Struct KernelFunction

Source

pub struct KernelFunction<'a> { /* private fields */ }

Implementations§

Source §

impl KernelFunction<'_>

Source

pub const unsafe fn from_raw( handle: DeviceFunction, module: &Module, ) -> KernelFunction<'_>

Source

pub const unsafe fn launch_operation<'kernel, 'config, P>( &'kernel self, config: &'config LaunchConfig, params: P, ) -> KernelLaunchOperation<'kernel, 'config, P>

Creates a stream operation that launches this kernel.

§Safety

If this operation is recorded during stream capture, CUDA copies kernel argument values into the captured graph. For pointer arguments, only the pointer address is copied. The caller must ensure every copied pointer value remains valid for every captured graph execution that can use this operation, and mutable pointer arguments must remain exclusive for the work ordered by those graph launches.

Source

pub fn launch<'a, P>(&self, config: &LaunchConfig, params: P) -> Result<()>
where P: KernelLaunchArgs<'a>,

Invokes this kernel function on a grid of blocks. Each block contains the threads specified by LaunchConfig::block_dim.

LaunchConfig::shared_memory_bytes sets the amount of dynamic shared memory available to each thread block.

Kernel parameters are passed with KernelParameters or tuples of shared or mutable references.

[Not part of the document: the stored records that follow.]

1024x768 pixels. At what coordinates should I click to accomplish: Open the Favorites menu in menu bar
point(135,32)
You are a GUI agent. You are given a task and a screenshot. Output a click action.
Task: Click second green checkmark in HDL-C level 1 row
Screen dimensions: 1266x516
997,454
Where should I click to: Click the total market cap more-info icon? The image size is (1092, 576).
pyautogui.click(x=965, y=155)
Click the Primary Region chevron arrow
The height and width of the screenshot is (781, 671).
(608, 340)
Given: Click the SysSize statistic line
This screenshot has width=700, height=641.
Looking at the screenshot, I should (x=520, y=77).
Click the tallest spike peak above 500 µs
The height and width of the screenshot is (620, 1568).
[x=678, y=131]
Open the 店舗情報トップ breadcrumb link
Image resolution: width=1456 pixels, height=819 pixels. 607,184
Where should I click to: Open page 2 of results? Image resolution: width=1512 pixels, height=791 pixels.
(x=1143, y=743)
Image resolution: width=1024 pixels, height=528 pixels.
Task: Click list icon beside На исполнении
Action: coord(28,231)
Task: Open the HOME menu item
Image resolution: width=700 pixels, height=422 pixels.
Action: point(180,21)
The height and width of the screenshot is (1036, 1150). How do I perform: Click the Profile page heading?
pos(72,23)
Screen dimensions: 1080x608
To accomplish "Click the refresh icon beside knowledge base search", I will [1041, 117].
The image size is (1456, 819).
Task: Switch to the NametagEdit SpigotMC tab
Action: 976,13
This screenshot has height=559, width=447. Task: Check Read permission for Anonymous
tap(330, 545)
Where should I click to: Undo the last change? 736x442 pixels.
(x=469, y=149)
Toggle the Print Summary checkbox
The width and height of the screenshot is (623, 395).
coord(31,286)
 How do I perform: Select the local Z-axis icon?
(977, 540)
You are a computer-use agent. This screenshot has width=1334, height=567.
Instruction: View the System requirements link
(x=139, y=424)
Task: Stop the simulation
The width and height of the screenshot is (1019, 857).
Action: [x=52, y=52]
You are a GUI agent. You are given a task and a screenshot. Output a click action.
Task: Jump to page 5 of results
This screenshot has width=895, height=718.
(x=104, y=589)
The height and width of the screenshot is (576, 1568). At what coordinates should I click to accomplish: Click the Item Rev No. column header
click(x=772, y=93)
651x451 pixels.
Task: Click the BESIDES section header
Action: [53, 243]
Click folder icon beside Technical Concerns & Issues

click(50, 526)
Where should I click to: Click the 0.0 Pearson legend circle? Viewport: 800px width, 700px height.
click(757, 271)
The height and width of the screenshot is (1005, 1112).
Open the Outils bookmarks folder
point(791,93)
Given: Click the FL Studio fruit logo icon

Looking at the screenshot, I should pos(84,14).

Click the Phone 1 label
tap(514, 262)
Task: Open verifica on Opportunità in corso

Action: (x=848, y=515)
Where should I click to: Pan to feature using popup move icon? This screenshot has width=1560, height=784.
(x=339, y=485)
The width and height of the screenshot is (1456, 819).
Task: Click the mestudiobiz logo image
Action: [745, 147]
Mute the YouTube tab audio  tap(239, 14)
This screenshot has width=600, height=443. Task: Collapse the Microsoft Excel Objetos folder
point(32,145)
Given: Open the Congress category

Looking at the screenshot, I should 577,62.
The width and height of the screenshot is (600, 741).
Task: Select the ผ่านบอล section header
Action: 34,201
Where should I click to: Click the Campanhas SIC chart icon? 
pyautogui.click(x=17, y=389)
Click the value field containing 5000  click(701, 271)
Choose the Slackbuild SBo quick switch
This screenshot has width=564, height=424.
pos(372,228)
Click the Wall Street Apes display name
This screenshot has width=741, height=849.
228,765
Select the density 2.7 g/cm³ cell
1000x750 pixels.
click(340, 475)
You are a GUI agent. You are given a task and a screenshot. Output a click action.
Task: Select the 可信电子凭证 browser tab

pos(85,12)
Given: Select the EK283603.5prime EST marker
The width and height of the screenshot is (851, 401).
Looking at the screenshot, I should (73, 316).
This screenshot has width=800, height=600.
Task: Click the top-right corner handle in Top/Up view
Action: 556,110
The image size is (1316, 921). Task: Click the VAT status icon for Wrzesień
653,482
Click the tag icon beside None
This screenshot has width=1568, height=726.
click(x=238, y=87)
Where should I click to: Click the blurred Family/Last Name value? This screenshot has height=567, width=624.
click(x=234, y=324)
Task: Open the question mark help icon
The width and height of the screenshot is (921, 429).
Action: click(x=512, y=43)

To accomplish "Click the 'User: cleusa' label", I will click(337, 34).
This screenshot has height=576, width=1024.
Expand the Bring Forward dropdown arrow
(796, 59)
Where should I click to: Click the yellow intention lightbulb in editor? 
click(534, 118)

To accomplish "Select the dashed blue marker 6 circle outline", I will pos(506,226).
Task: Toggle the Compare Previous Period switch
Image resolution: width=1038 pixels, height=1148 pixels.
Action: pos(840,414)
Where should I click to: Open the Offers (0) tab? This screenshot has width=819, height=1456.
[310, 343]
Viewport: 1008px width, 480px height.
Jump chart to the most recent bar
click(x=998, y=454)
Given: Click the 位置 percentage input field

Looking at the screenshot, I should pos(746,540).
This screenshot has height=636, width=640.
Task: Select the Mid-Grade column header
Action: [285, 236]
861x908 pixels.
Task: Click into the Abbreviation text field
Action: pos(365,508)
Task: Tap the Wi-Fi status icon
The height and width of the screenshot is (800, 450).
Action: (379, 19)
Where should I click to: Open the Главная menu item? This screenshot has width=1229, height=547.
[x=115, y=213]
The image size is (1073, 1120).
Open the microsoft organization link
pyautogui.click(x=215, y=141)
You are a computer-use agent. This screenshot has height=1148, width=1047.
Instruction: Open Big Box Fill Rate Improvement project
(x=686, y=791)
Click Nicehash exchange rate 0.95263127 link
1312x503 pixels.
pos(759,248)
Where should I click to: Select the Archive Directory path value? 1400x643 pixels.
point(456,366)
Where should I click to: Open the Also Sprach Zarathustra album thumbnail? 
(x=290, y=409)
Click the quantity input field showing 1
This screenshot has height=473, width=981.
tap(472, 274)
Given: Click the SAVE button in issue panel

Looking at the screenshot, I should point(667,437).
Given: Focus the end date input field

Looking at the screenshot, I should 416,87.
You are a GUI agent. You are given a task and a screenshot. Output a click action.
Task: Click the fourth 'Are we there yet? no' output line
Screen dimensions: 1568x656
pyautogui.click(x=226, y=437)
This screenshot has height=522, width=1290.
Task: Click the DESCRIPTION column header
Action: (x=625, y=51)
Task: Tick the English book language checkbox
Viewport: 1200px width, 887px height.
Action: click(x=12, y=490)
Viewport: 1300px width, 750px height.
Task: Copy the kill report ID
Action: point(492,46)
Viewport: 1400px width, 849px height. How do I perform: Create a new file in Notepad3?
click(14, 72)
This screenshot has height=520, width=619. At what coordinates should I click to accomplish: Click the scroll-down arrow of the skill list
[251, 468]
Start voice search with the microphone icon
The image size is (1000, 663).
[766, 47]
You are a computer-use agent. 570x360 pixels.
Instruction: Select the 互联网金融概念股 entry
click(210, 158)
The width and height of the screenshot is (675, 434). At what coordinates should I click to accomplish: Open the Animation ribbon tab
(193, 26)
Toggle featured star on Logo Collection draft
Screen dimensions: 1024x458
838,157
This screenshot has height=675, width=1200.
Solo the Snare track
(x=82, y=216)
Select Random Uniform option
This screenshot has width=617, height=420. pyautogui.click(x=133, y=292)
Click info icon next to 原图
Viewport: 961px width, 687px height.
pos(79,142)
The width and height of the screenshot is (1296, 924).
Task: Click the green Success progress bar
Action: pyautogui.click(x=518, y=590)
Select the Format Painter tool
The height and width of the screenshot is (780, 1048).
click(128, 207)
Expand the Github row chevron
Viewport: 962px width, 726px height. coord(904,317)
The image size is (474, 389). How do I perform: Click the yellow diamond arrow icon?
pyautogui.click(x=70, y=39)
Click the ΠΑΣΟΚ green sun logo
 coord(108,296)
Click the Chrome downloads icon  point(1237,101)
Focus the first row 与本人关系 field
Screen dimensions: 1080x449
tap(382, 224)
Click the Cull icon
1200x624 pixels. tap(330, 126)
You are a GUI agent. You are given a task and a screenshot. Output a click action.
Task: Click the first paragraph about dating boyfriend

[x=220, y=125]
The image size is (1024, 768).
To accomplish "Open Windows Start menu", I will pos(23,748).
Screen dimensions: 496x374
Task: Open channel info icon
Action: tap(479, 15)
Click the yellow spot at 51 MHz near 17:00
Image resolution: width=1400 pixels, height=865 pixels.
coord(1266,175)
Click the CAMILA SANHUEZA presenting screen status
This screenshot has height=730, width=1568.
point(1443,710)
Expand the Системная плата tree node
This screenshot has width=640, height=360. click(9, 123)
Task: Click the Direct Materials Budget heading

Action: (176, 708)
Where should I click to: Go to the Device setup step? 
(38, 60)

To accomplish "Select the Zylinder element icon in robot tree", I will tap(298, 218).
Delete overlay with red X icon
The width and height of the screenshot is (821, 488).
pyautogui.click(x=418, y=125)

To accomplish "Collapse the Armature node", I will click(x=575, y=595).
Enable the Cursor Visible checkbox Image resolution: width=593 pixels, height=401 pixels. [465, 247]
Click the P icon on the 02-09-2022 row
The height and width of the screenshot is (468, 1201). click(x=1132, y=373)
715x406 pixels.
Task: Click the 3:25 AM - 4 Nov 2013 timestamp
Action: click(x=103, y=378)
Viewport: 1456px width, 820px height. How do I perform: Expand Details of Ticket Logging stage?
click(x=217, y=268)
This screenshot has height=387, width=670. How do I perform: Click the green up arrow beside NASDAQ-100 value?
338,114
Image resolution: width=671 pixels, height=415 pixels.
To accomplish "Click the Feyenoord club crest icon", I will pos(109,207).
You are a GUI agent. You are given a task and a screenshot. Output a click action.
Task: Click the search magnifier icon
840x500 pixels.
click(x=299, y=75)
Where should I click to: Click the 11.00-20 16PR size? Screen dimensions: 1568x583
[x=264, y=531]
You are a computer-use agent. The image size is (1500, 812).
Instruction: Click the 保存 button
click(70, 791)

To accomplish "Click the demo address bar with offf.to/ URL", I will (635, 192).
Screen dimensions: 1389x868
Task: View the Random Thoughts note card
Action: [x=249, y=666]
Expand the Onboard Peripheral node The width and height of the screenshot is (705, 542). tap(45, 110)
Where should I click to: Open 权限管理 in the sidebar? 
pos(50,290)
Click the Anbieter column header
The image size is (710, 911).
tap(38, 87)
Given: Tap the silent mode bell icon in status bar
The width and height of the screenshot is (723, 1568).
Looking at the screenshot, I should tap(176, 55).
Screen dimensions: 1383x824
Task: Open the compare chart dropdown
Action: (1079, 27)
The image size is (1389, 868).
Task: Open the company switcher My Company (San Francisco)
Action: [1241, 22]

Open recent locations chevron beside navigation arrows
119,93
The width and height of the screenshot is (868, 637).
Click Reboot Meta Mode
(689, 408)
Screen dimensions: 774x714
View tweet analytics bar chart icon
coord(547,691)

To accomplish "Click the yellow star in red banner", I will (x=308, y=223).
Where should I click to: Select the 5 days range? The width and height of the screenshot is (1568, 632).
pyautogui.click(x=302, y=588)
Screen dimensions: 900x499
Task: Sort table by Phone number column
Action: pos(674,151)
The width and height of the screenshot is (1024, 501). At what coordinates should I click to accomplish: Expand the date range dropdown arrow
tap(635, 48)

Launching the kernel invalidates the persistent function state set through the following deprecated APIs: sys::cuFuncSetBlockShape, sys::cuFuncSetSharedSize, sys::cuParamSetSize, sys::cuParamSeti, sys::cuParamSetf, sys::cuParamSetv.

The kernel must either have been compiled with toolchain version 3.2 or later so that it contains kernel parameter information, or have no kernel parameters. If either of these conditions is not met, the launch returns crate::error::Status::InvalidImage.

§Errors

Returns crate::error::Status::InvalidImage if the kernel parameter metadata requirements above are not met. Also returns an error if the module context cannot be bound, CUDA rejects the launch, or a previous asynchronous launch reports an error.

Source

pub fn launch_on<'a, P>( &self, config: &LaunchConfig, params: P, stream: &Stream, ) -> Result<()>
where P: KernelLaunchArgs<'a>,

Invokes this kernel function on a grid of blocks using the given stream. Each block contains the threads specified by LaunchConfig::block_dim.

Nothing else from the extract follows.